WHAT IS REQUIRED => Report each line of the records below that holds the word "this".

DATA PROVIDED =>
-----

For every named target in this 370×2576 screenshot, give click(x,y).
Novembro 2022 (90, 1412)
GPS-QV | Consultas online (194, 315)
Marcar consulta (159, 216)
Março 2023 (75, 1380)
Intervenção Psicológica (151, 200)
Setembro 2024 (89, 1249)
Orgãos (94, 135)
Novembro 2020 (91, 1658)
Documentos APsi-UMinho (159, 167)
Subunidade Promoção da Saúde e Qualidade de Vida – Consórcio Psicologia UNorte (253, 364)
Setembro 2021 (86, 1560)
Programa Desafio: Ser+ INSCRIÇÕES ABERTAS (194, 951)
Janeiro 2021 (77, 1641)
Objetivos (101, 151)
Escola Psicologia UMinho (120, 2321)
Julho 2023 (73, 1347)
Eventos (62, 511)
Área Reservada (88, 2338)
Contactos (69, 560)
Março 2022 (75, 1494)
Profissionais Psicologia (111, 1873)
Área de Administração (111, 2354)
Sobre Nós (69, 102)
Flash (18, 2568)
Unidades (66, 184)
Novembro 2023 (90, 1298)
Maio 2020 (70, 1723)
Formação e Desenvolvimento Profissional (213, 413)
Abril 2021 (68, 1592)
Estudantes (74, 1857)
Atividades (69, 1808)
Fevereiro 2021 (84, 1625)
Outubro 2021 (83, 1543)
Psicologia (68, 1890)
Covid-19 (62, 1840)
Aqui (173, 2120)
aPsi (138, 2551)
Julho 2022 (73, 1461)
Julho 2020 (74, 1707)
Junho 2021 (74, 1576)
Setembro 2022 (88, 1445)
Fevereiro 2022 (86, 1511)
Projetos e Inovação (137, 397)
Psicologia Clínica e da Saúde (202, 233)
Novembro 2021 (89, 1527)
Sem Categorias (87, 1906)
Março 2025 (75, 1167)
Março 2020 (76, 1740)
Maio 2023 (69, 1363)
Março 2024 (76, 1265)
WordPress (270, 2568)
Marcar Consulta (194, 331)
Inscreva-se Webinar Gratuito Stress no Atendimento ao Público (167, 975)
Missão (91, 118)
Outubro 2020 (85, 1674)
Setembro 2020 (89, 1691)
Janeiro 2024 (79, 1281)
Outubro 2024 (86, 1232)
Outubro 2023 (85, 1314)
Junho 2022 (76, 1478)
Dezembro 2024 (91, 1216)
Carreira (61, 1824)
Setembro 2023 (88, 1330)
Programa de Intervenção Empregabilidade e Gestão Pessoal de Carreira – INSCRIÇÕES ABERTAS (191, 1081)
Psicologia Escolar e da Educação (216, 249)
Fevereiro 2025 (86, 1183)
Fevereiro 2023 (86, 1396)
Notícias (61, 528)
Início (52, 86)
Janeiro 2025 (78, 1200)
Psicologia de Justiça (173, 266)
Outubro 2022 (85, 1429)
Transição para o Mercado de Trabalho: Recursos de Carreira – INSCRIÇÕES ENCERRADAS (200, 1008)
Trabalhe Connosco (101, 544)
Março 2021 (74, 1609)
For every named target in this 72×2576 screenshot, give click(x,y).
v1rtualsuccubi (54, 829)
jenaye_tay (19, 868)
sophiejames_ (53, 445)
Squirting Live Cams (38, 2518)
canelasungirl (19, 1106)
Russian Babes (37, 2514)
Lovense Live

-----

WRITTEN RESPONSE =>
For every named target in this 370×2576 screenshot, give click(x,y).
For every named target in this 72×2576 screenshot, give click(x,y).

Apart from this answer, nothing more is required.